:: Supplied records ::
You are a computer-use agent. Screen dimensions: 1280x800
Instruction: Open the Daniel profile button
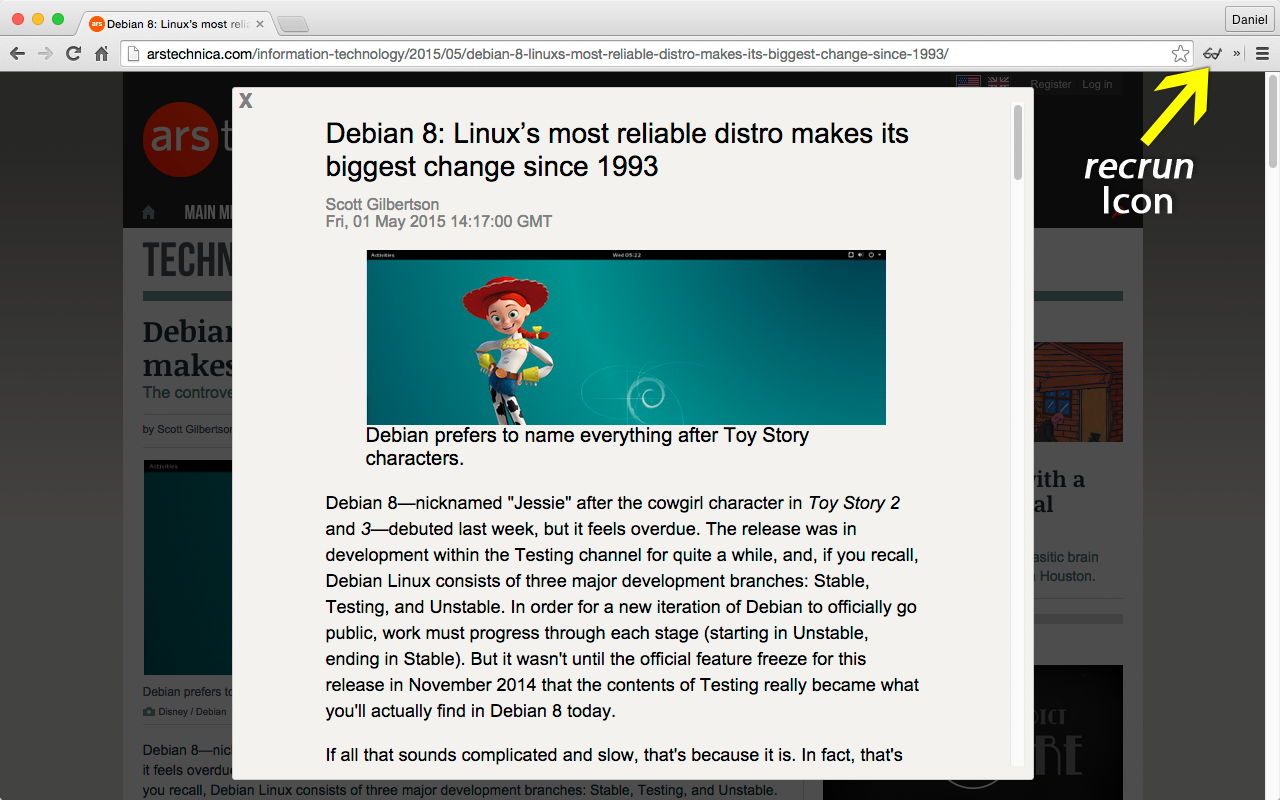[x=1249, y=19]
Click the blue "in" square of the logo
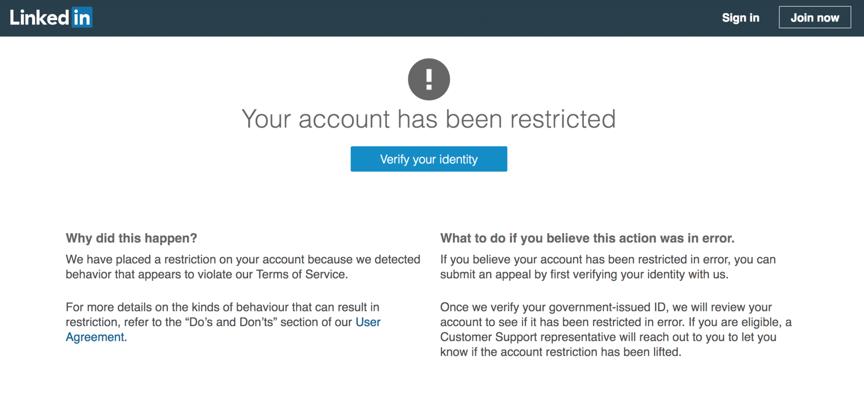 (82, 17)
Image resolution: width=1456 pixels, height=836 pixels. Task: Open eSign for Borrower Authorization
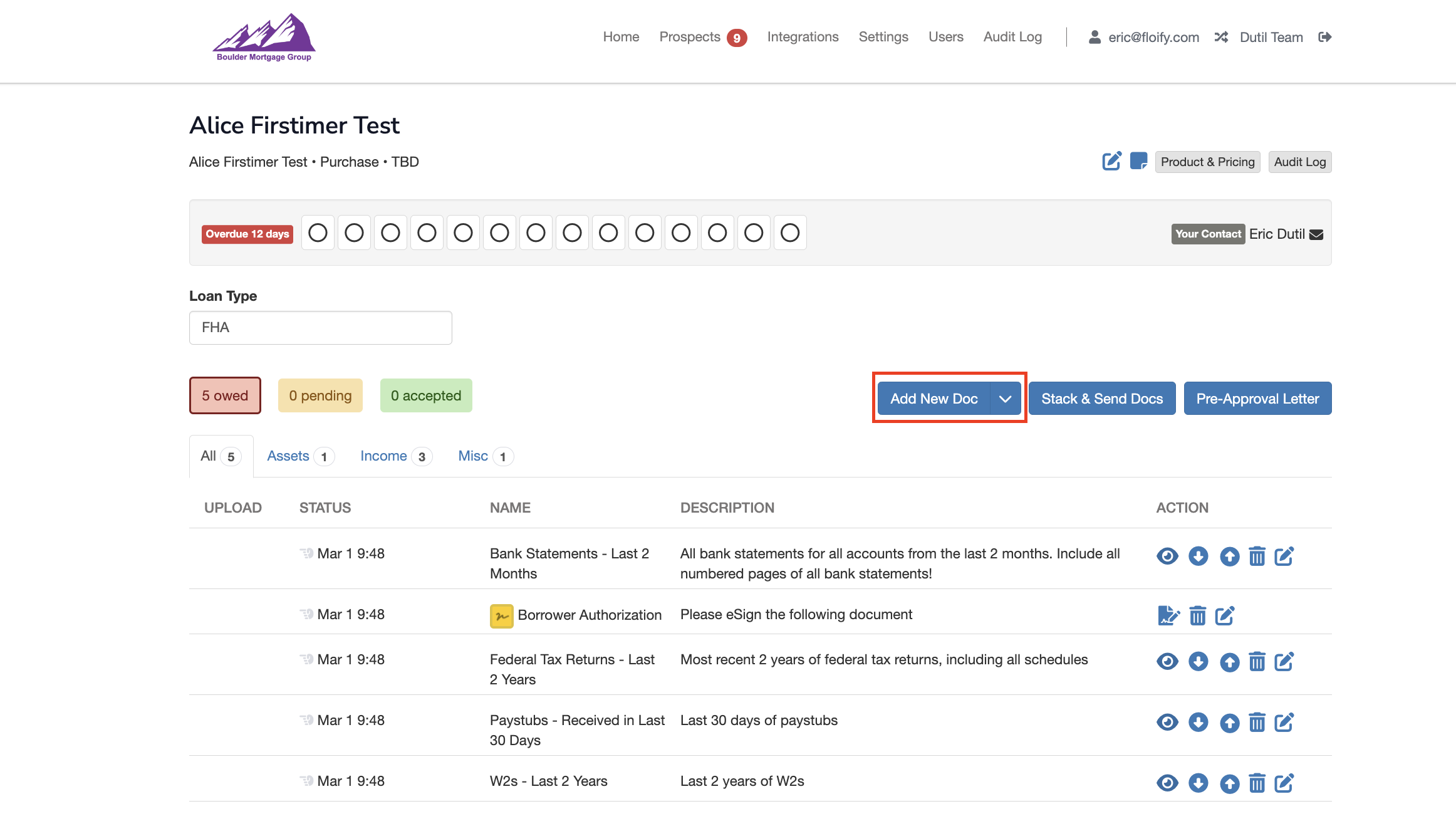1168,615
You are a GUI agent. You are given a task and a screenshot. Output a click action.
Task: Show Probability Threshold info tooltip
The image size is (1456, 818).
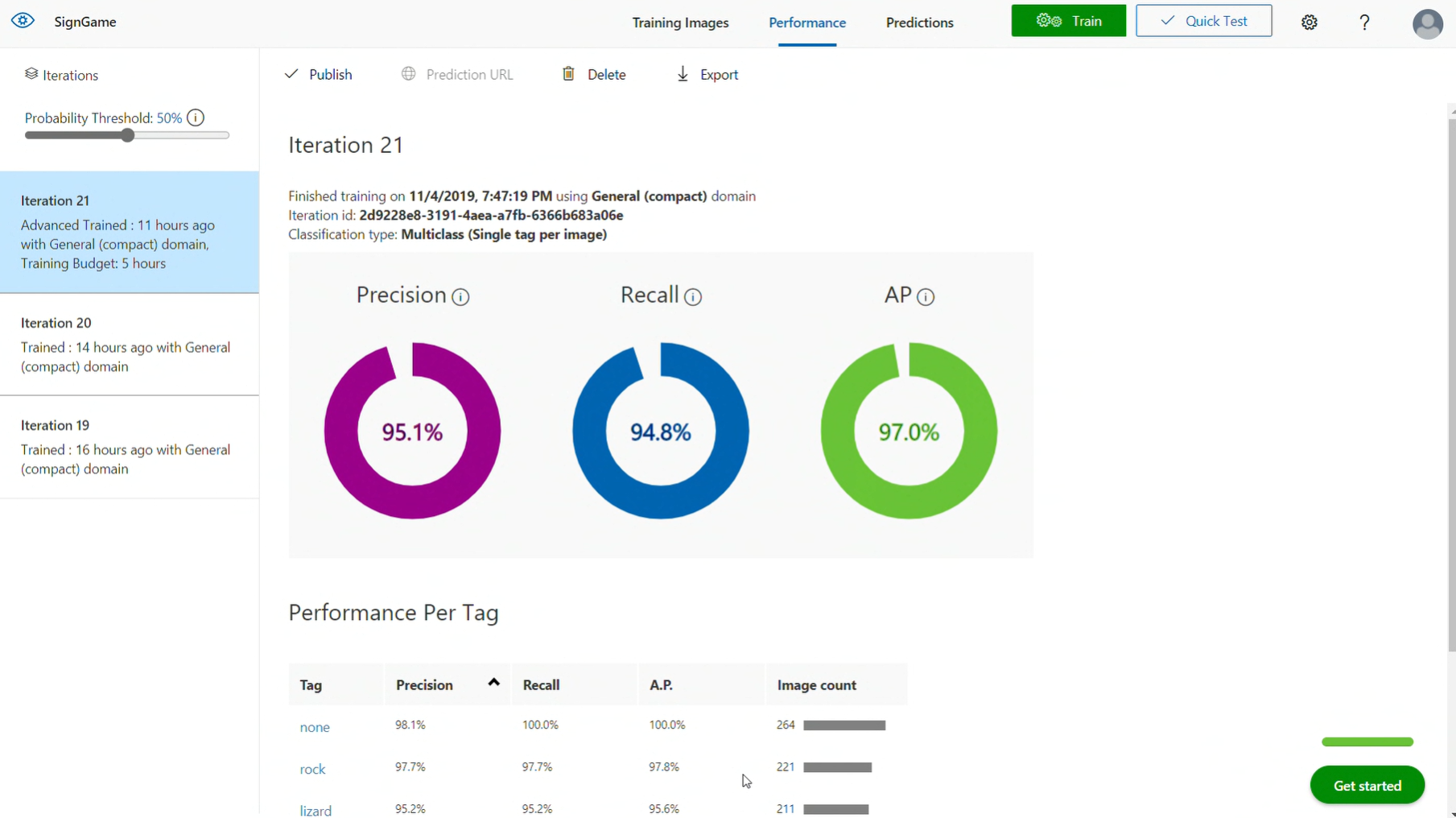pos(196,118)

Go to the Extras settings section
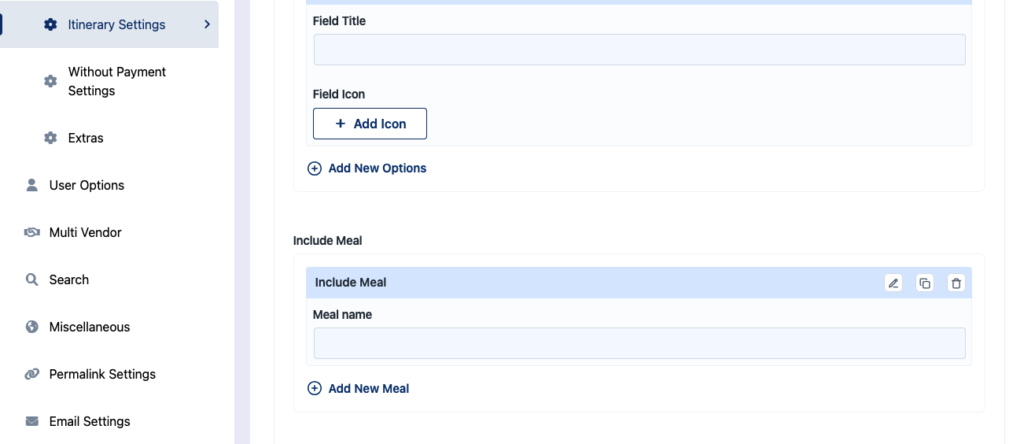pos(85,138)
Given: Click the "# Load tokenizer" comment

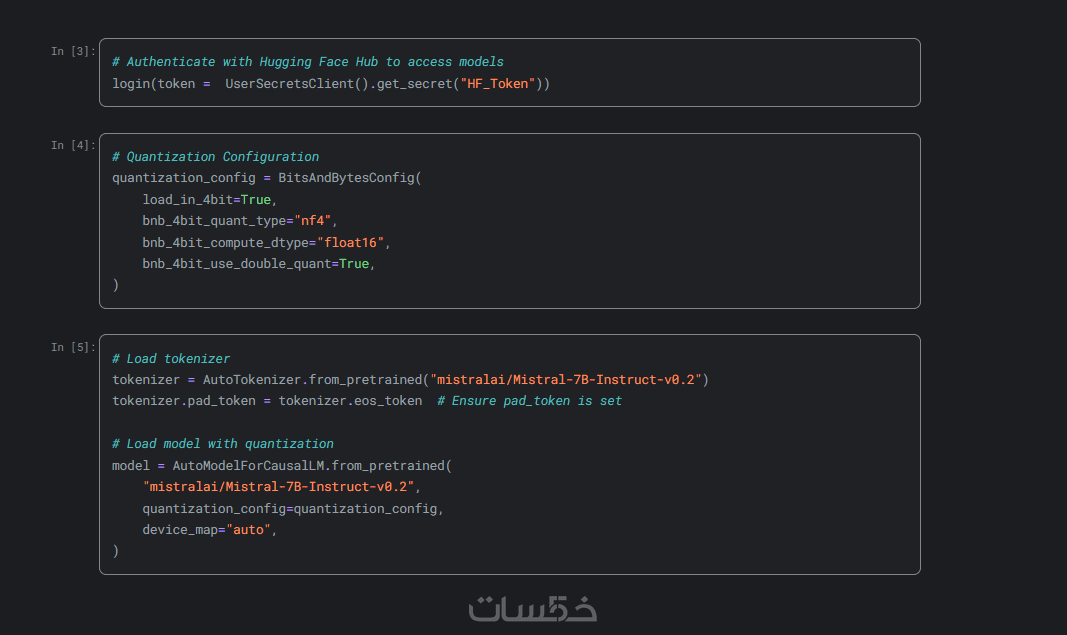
:::
> Objective: Please format the records above as a numbered list with one line per item, leaving out the blank lines and the pictures.

> Solution to this task:
1. You are a computer-use agent. Screen dimensions: 1280x800
2. Instruction: Open the Daniel profile button
3. [x=1249, y=19]
4. Click the blue "in" square of the logo
5.  (82, 17)
6. Image resolution: width=1456 pixels, height=836 pixels. Task: Open eSign for Borrower Authorization
7. 1168,615
8. You are a GUI agent. You are given a task and a screenshot. Output a click action.
9. Task: Show Probability Threshold info tooltip
10. The image size is (1456, 818).
11. pos(196,118)
12. Go to the Extras settings section
13. pos(85,138)
14. Given: Click the "# Load tokenizer" comment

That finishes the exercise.